Baylor receives $12 million grant for third phase of Knockout Mouse Phenotyping Program
Researchers at Baylor College of Medicine have received a grant for more than $12 million from the National Institutes of Health for a third five-year phase of the Knockout Mouse Phenotyping Program (KOMP2). KOMP2 is part of the International Mouse Phenotyping Consortium (IMPC), a worldwide effort to create a mouse model for every protein-coding gene in the mouse genome and characterize each gene’s function.
“We knock out, or turn off, one gene in each mouse model in order to understand the basic biological function of that gene,” said Dr. Jason Heaney, co-principal investigator of the study, associate professor of molecular and human genetics and director of the Center for Precision Medicine Models at Baylor. “Once we know what a gene does, we can start to understand how a variation in that gene contributes to disease on a mechanistic level.”

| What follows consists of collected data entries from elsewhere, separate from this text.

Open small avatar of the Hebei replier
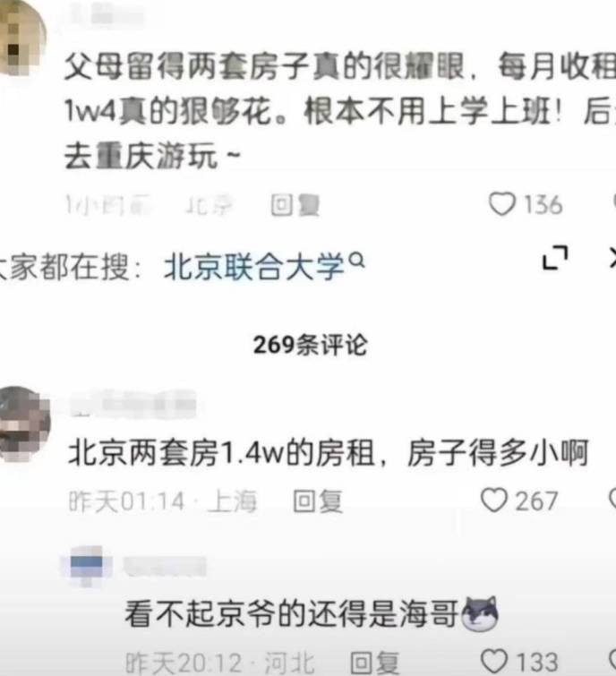 tap(87, 565)
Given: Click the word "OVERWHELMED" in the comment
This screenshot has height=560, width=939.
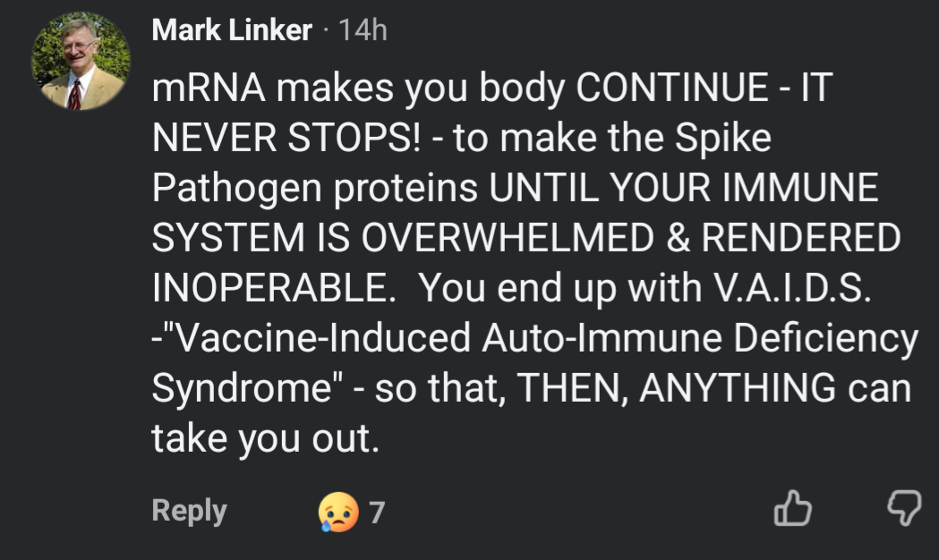Looking at the screenshot, I should (508, 238).
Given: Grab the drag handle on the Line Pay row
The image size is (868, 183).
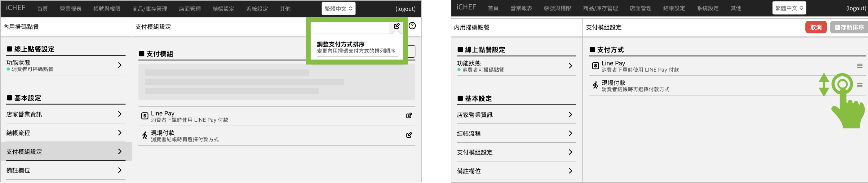Looking at the screenshot, I should 860,66.
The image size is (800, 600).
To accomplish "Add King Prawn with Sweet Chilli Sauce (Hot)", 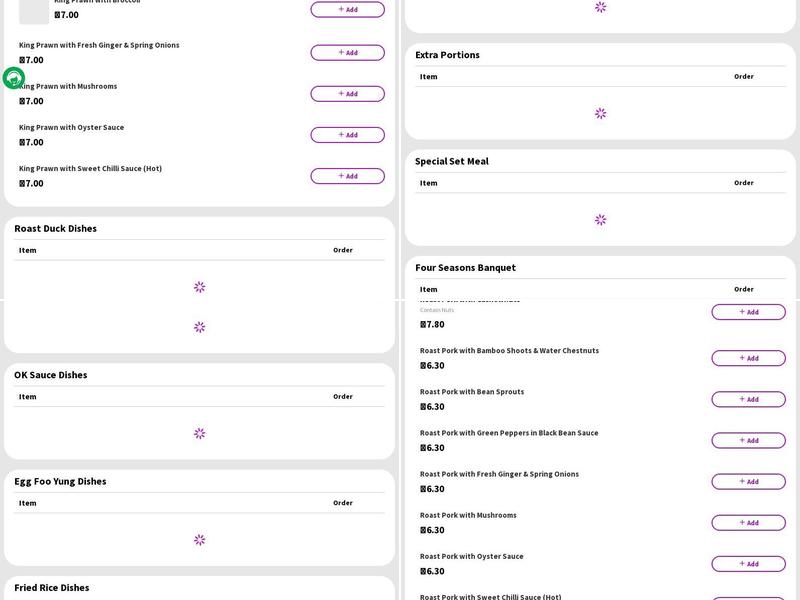I will click(347, 176).
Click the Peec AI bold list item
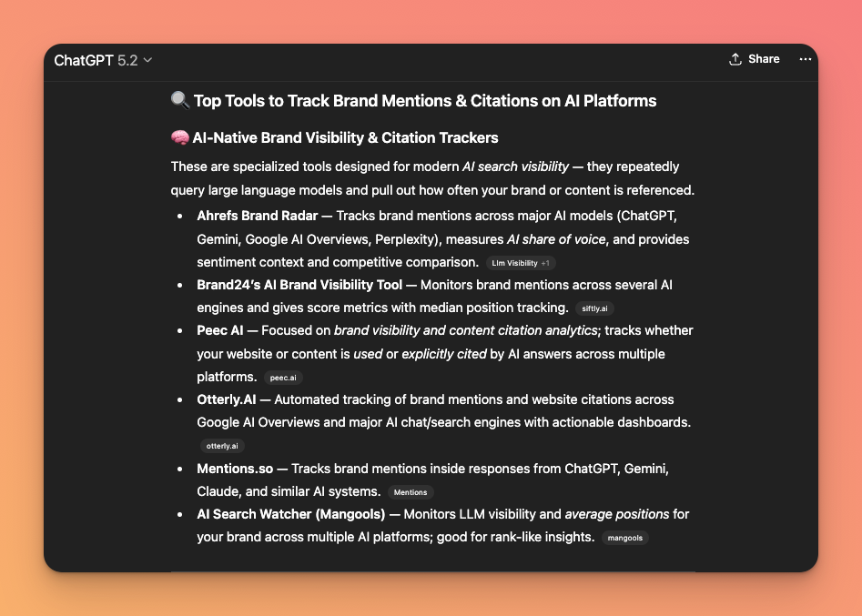Image resolution: width=862 pixels, height=616 pixels. (x=220, y=330)
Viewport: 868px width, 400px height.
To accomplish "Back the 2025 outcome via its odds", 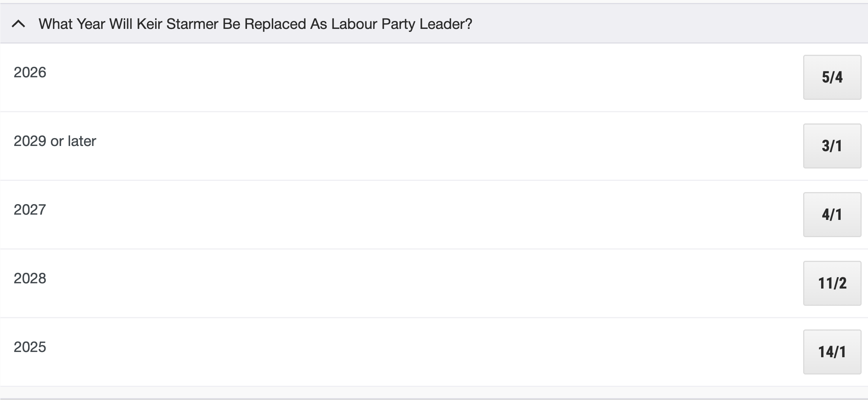I will click(832, 352).
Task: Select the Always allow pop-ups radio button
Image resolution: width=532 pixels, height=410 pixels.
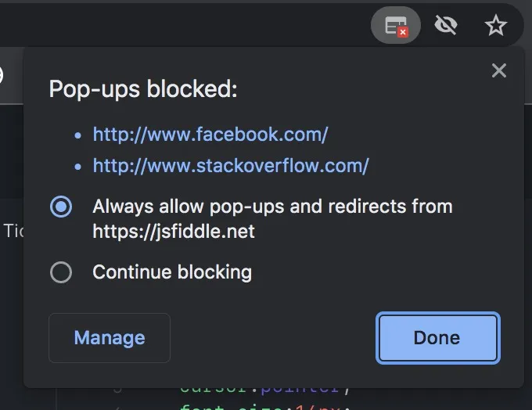Action: (61, 207)
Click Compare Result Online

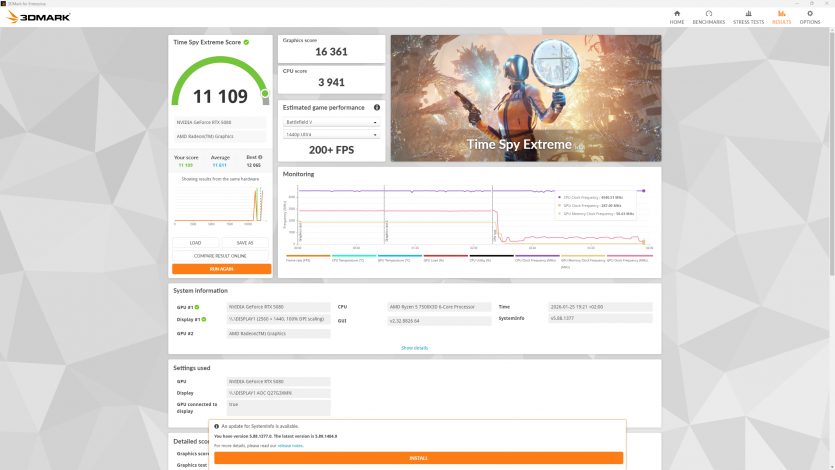coord(221,256)
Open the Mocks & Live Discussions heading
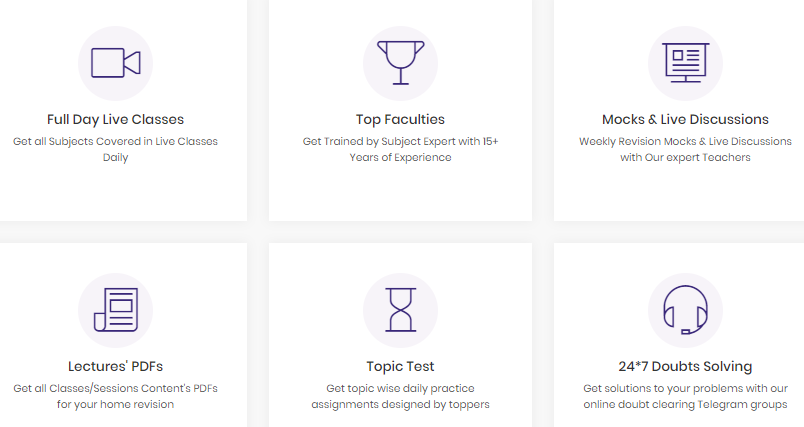 [x=686, y=119]
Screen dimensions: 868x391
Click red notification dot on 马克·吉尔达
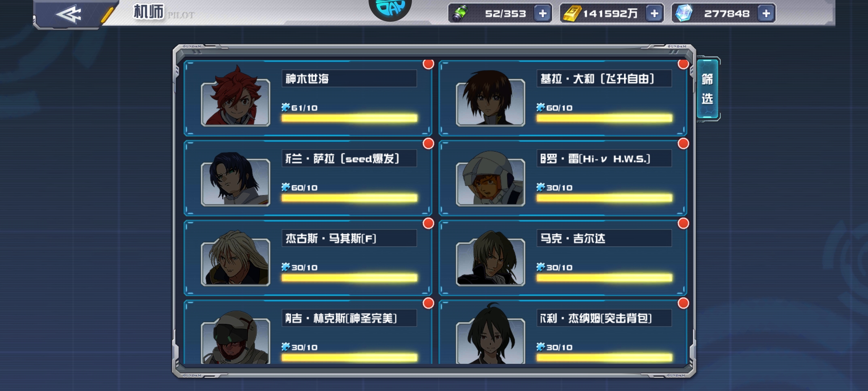pos(683,223)
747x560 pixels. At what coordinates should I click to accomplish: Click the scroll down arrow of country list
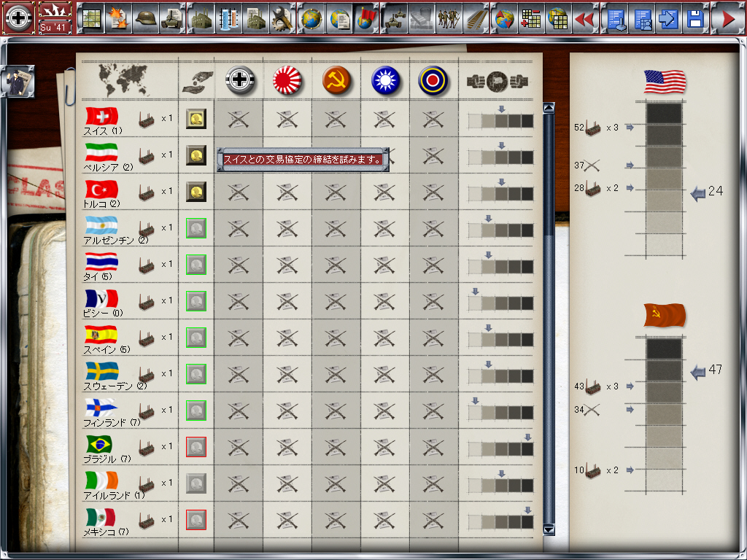(549, 529)
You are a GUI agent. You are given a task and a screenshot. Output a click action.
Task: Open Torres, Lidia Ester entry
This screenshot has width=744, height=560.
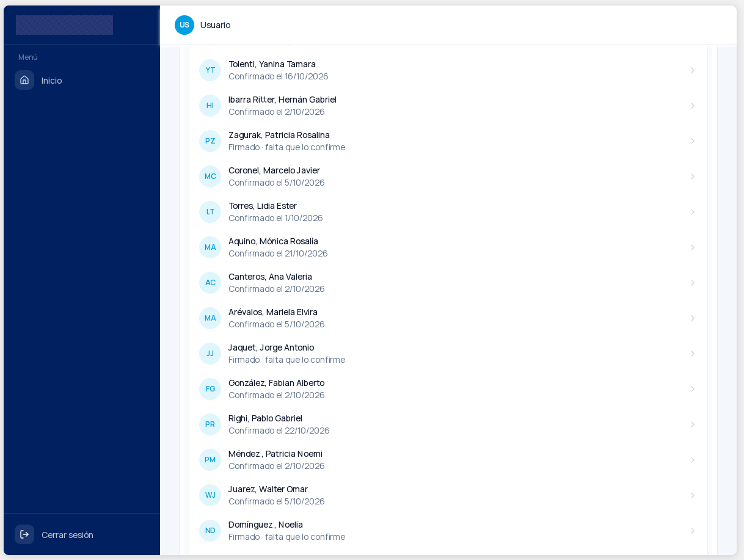pos(448,212)
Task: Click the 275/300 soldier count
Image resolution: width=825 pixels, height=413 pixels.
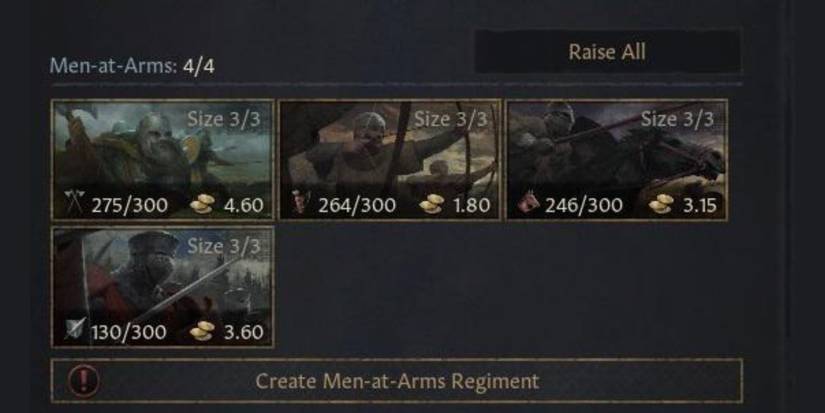Action: coord(130,206)
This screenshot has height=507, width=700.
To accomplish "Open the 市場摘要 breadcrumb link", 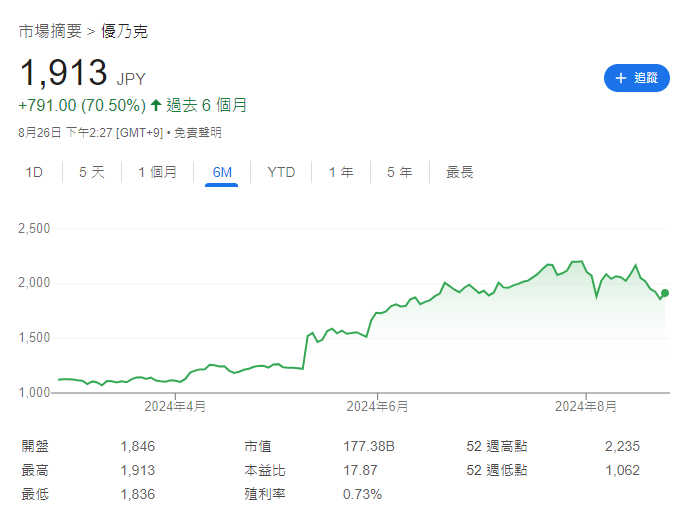I will pos(51,31).
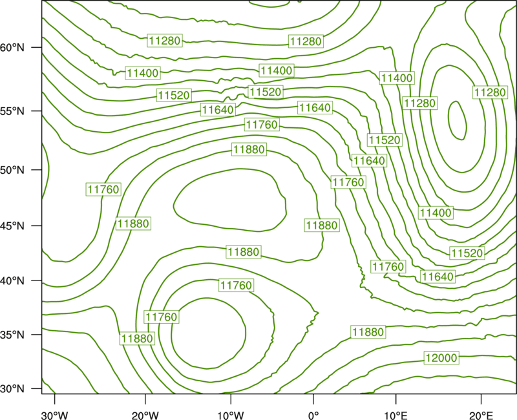Pick the 10°W longitude axis label

[x=230, y=415]
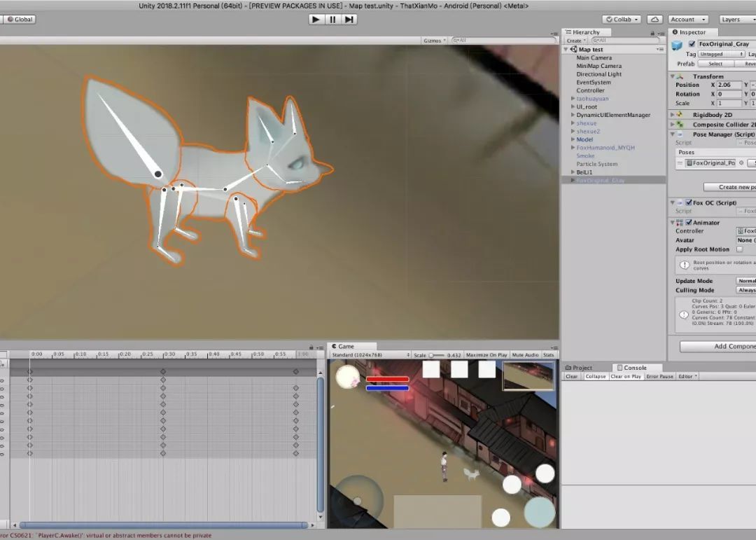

Together, IMPC teams have created unique gene knockout mouse lines for more than 10,000 genes and characterized the phenotypes of nearly 9,000 of those genes. All the data is publicly available online for use in scientific research. Approximately 75% of protein-coding genes in the human genome have been catalogued in corresponding knockout mouse models. This final round of funding for KOMP2 is part of an effort to complete the rest of the protein-coding genome.
Baylor is one of three KOMP2 sites, along with the University of California, Davis and the Jackson Laboratory in Bar Harbor, Maine. Each KOMP2 site is expected to produce and characterize an additional 400 knockout mouse lines over the next 5 years.
“Our team at Baylor will draw on the strength of our human disease gene discovery program and our top-funded genetics department to create knockout mice that can be used as resources to verify gene-disease association and to understand how these genes cause disease and potentially can be used for pre-clinical therapeutic studies,” said Dr. Mary Dickinson, co-principal investigator of the study, senior vice president and dean of research at Baylor. “Our KOMP2 research also will benefit from connections with Baylor’s Center for Precision Medicine Models and Undiagnosed Diseases Center.”
“KOMP2 will help us understand genetic contribution to rare diseases, Mendelian diseases and more common diseases like cardiovascular disease and diabetes,” Heaney said. “We are developing tools to help clinicians and patients get answers and to improve the lives of people who suffer from genetic diseases.”
Dickinson is professor of molecular and human genetics and Kyle and Josephine Morrow Endowed Chair of molecular physiology and biophysics. Heaney is co-leader of the advanced in vivo cancer models shared resource at the Dan L Duncan Comprehensive Cancer Center. Other Baylor researchers involved in this work include: Dr. John Seavitt, Dr. Denise Lanza, Dr. Rodney Samaco, Dr. Surabi Veeraragavan, Dr. Christopher Ward, Dr. Chih-Wei (Logan) Hsu and Dr. Audrey Christiansen.
This research is funded by NIH grant UM1 HG006348.